## DIRECTIVE:
Reproduce, unchanged, the part of the material that opens with the line containing "Where should I click to: Click the red" and closes with the line containing "Action: [266, 226]", keeping both of those lines.

### GIVEN RECORDS ###

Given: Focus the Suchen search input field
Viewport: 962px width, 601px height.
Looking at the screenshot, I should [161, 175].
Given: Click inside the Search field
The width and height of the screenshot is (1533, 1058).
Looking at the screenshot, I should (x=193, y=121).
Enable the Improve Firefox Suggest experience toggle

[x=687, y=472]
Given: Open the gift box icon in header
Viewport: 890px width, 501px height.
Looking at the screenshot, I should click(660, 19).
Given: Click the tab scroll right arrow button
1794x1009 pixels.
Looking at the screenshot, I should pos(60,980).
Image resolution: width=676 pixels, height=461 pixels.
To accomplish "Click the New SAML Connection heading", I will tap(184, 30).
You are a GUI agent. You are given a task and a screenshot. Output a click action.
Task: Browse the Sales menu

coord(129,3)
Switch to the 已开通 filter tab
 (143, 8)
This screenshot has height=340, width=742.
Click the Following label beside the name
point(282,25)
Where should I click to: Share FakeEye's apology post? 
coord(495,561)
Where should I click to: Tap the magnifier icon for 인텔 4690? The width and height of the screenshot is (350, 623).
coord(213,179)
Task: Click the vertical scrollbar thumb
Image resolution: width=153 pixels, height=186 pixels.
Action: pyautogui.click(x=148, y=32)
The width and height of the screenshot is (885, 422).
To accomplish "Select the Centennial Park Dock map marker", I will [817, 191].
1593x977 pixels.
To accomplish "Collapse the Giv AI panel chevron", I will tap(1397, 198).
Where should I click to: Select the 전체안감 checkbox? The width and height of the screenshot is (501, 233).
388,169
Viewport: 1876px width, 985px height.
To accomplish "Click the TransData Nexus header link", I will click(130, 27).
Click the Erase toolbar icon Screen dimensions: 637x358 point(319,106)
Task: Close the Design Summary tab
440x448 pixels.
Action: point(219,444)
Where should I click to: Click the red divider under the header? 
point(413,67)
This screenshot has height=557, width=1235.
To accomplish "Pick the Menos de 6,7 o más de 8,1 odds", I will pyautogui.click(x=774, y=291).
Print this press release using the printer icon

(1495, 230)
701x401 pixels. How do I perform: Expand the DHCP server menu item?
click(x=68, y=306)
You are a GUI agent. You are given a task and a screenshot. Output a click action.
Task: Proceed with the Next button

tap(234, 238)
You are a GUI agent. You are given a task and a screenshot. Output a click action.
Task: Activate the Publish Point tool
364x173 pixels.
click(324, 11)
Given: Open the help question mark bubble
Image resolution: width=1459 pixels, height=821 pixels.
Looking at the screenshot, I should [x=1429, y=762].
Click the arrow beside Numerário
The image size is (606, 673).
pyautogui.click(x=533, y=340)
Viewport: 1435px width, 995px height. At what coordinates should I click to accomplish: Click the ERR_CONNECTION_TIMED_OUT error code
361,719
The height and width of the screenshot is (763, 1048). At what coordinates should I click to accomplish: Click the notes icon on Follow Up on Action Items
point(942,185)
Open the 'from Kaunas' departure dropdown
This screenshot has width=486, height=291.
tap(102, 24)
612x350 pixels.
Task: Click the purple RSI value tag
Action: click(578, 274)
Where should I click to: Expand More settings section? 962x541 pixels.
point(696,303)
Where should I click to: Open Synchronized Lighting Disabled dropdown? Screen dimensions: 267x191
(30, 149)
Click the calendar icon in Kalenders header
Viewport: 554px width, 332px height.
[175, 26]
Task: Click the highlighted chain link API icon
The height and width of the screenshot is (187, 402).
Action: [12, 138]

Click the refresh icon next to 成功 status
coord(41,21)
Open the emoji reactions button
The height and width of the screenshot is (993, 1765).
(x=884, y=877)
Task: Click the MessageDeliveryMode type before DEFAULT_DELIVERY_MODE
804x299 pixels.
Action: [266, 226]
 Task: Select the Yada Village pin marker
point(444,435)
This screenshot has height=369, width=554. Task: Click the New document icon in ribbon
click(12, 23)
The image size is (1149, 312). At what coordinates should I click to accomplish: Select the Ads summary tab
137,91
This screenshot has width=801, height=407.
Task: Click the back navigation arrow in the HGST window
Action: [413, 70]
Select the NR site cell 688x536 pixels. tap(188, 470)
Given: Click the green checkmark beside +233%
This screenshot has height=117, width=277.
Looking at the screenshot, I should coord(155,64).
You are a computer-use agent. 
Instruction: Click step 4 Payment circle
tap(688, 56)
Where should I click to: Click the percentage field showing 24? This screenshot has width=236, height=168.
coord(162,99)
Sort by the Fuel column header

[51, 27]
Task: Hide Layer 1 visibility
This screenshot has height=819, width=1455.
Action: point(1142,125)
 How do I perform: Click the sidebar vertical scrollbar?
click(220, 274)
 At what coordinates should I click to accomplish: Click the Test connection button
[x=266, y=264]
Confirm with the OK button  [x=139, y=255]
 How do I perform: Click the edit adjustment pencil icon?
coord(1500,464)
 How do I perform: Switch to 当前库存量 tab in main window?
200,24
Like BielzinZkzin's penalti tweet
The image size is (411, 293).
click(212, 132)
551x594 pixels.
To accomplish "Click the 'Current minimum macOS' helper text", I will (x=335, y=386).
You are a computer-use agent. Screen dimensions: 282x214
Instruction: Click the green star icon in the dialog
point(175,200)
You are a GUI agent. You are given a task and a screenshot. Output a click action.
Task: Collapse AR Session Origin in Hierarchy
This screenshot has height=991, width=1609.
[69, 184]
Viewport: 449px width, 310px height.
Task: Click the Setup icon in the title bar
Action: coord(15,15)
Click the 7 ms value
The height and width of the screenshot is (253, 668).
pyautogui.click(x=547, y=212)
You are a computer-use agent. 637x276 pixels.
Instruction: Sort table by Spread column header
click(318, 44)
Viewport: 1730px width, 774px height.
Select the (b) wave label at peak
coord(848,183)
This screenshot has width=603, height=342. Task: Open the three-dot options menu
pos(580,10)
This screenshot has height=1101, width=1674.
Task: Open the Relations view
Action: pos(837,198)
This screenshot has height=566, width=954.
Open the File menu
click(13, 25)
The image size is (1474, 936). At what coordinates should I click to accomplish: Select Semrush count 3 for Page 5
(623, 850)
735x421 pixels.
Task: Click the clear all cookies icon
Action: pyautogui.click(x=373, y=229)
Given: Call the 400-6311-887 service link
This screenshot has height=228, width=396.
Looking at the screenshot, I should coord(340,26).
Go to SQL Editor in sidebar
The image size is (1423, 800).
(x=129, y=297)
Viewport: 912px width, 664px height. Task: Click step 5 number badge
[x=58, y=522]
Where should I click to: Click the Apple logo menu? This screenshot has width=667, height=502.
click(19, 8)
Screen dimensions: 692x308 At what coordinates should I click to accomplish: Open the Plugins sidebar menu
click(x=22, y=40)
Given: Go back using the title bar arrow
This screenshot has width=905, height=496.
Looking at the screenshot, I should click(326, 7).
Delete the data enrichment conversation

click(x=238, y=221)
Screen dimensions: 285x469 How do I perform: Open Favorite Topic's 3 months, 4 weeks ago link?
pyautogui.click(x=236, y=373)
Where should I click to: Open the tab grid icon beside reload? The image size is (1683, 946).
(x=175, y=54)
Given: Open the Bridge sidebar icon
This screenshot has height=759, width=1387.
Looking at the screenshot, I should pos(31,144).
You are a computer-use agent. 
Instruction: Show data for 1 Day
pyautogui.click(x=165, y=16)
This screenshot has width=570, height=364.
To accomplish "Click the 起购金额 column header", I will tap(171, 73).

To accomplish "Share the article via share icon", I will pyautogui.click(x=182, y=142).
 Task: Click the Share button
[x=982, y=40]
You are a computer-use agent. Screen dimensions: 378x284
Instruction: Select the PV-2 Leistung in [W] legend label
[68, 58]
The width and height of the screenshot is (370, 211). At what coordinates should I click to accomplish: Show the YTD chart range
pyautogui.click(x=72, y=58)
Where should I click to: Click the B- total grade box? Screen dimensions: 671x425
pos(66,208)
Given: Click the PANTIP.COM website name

###

## SOLUTION FOR THIS EXERCISE:
Where should I click to: Click the red divider under the header? 
point(413,67)
This screenshot has height=557, width=1235.
To accomplish "Pick the Menos de 6,7 o más de 8,1 odds", I will pyautogui.click(x=774, y=291).
Print this press release using the printer icon

(1495, 230)
701x401 pixels. How do I perform: Expand the DHCP server menu item?
click(x=68, y=306)
You are a GUI agent. You are given a task and a screenshot. Output a click action.
Task: Proceed with the Next button

tap(234, 238)
You are a GUI agent. You are given a task and a screenshot. Output a click action.
Task: Activate the Publish Point tool
364x173 pixels.
click(324, 11)
Given: Open the help question mark bubble
Image resolution: width=1459 pixels, height=821 pixels.
Looking at the screenshot, I should [x=1429, y=762].
Click the arrow beside Numerário
The image size is (606, 673).
pyautogui.click(x=533, y=340)
Viewport: 1435px width, 995px height. At what coordinates should I click to accomplish: Click the ERR_CONNECTION_TIMED_OUT error code
361,719
The height and width of the screenshot is (763, 1048). At what coordinates should I click to accomplish: Click the notes icon on Follow Up on Action Items
point(942,185)
Open the 'from Kaunas' departure dropdown
This screenshot has width=486, height=291.
tap(102, 24)
612x350 pixels.
Task: Click the purple RSI value tag
Action: click(578, 274)
Where should I click to: Expand More settings section? 962x541 pixels.
point(696,303)
Where should I click to: Open Synchronized Lighting Disabled dropdown? Screen dimensions: 267x191
(30, 149)
Click the calendar icon in Kalenders header
Viewport: 554px width, 332px height.
[175, 26]
Task: Click the highlighted chain link API icon
The height and width of the screenshot is (187, 402).
Action: [12, 138]

Click the refresh icon next to 成功 status
coord(41,21)
Open the emoji reactions button
The height and width of the screenshot is (993, 1765).
(x=884, y=877)
Task: Click the MessageDeliveryMode type before DEFAULT_DELIVERY_MODE
804x299 pixels.
Action: [266, 226]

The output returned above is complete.